Nuclear Times
- Editor: John Tirman (1990–1992)
- Former editors: Greg Mitchell (1982–1986) Elliott Negin (1986–1989)
- Categories: Anti-nuclear movement
- Frequency: (initially) Monthly (later) 6 times per year
- Publisher: Jack Berkowitz
- First issue: Oct 1982
- Final issue: 1992
- Company: Nuclear Times, Inc.
- Country: United States
- Based in: New York City, then Washington, D.C., then Boston
- Language: English
- ISSN: 0734-5836

= Nuclear Times =

Magazine devoted to nuclear disarmament

Nuclear Times was a magazine devoted to nuclear disarmament that was published from 1982 to 1992. "Devoted to education between and communication among peace activists," contributors to the magazine included "journalists, scholars, and activists." The magazine was noted for its practice of listing "organizational resources keyed to each issue's articles." Nuclear Times was characterized by The New York Times as "the peace movement's most popular magazine."

The magazine is not related to a later e-newsletter published by the United Steelworkers to "share the latest news and information for atomic workers in the United States and Canada."

== Publication history ==
=== Launch ===
Nuclear Times was launched in October 1982, with Greg Mitchell serving as the publication's first editor.

Set up as a nonprofit, members of the magazine's board of directors included Hodding Carter III, Adam Hochschild, Anne Mollegen Smith, and Thomas Powers.

In a United Press International article about the magazine's launch, Nuclear Times claimed to be "the first of its kind, devoted exclusively to reporting on the grass-roots disarmament movement." It said it would "provide both in-depth and independent coverage of the personalities, events, and issues comprising the growing anti-nuclear weapons movement."

The magazine's first issue "include[d] a report on the status of nuclear freeze referendums, an opinion column, an essay on 'Bringing the Bomb Home', and a calendar of upcoming anti-nuclear activities throughout the country."

Nuclear Times was supported by subscribers, advertising, and foundation support; "it received a total of $74,300 [in foundation support] in 1984," with the largest contribution coming from the Field Foundation of New York.

=== Closure ===
The magazine suspended publication in August 1989, essentially put out of business by the peace movement's own success — the relaxing of tensions in the Cold War.

=== Relaunch and demise ===
The magazine was revived by a new, Boston-based, publisher in 1990, with John Tirman at the head. In a 1991 round-up, author Grant Burns described how the magazine had...

evolved to serve as a wide-angle guide to the antiwar and antinuclear movements. It retains a primary focus on nuclear weapons and nuclear war issues, but also features commentary and assessments concerning political and military hotspots around the world (e.g., the Soviet crackdown in the Baltics, militarism in Japan, the Persian Gulf) that harbor the potential for far wider conflict. On the nuclear front, the magazine has recently featured articles on proliferation, nuclear deterrence in the context of the declining Cold War, and nuclear test protests in the Soviet Union.

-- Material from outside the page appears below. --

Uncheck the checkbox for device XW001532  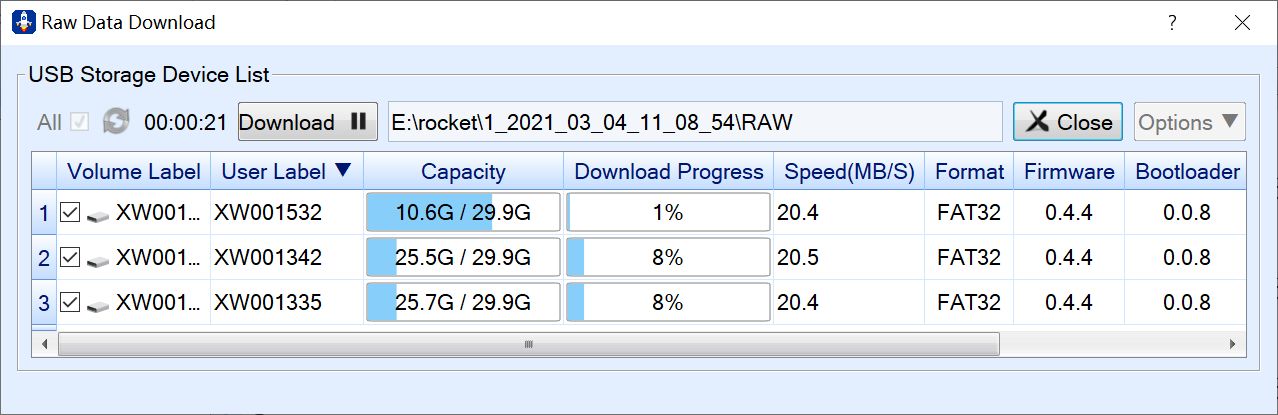tap(70, 212)

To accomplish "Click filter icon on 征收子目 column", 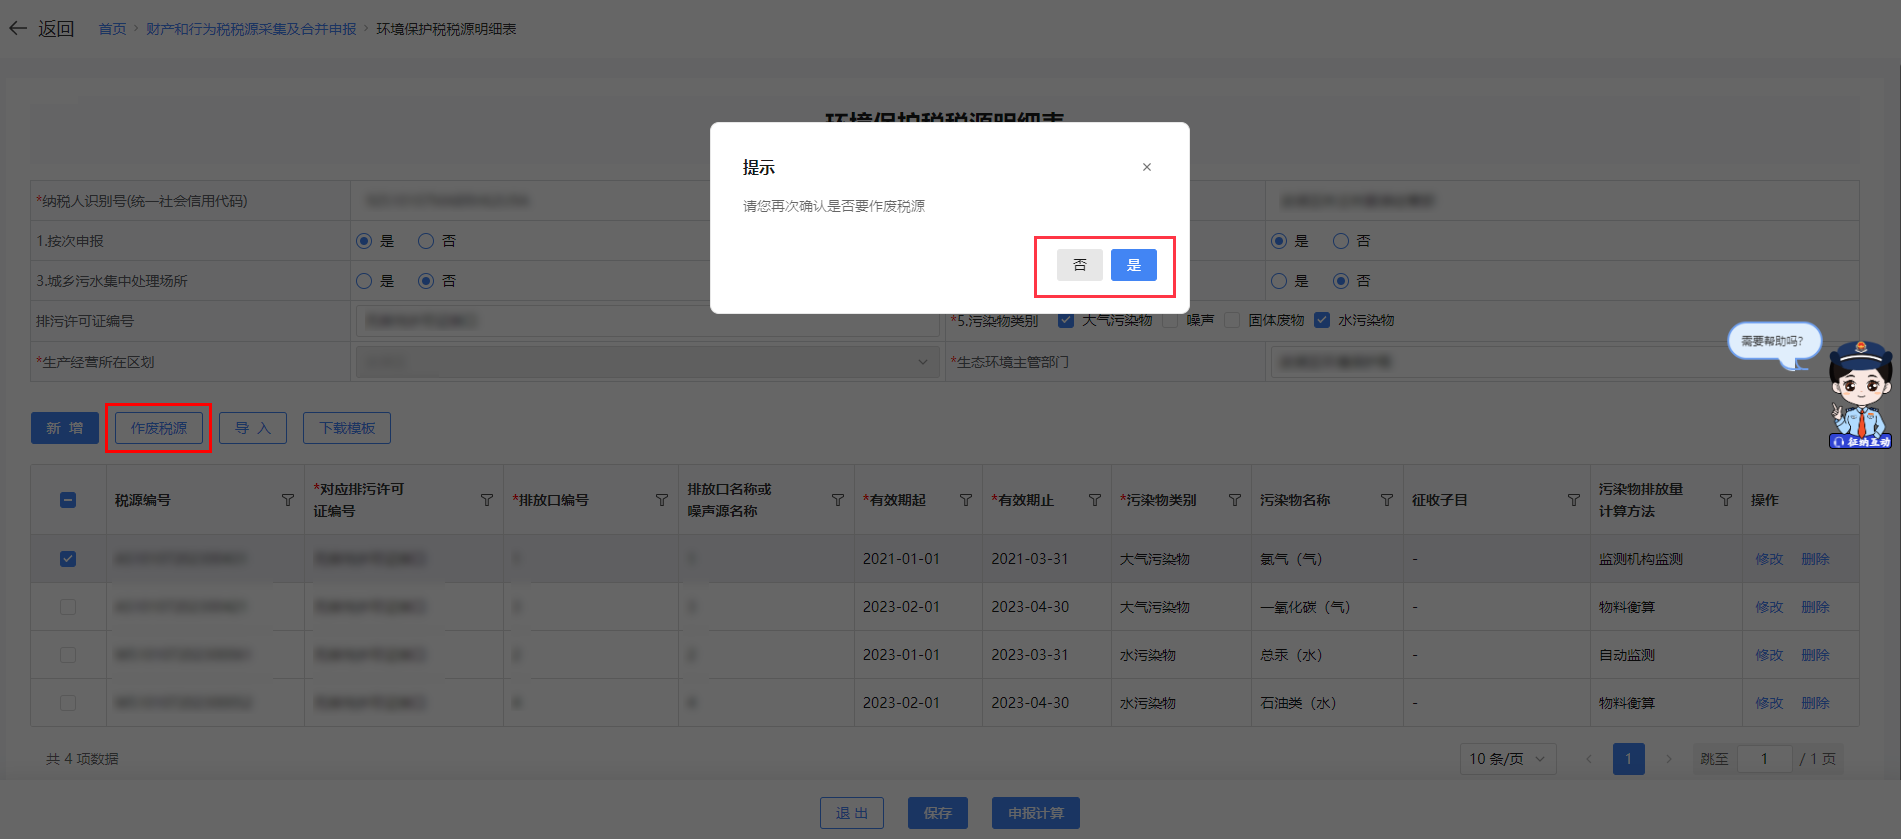I will click(1574, 500).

The relaunched Nuclear Times lasted two years before permanently ceasing publication in 1992.

== Between Fear and Hope ==
Nuclear Times managing editor Sonia Shah edited Between Fear and Hope: A Decade of Peace Activism Compiled from Nuclear Times Magazine, 1982 to Present, published by Fortkamp Publishing Company in January 1992. In a review, the Bulletin of the Atomic Scientists wrote, "The book ... is very useful for students of social movement strategy and communication, and it is a handy, accessible resource for organizers working for common security. Between Fear & Hope advances our knowledge of one of the largest and most important social movements in recent U.S. history."

== Notable staff ==
- David Corn, associate editor/senior editor/contributing editor (1982–c. 1987)
- Sonia Shah, managing editor (1990–1992)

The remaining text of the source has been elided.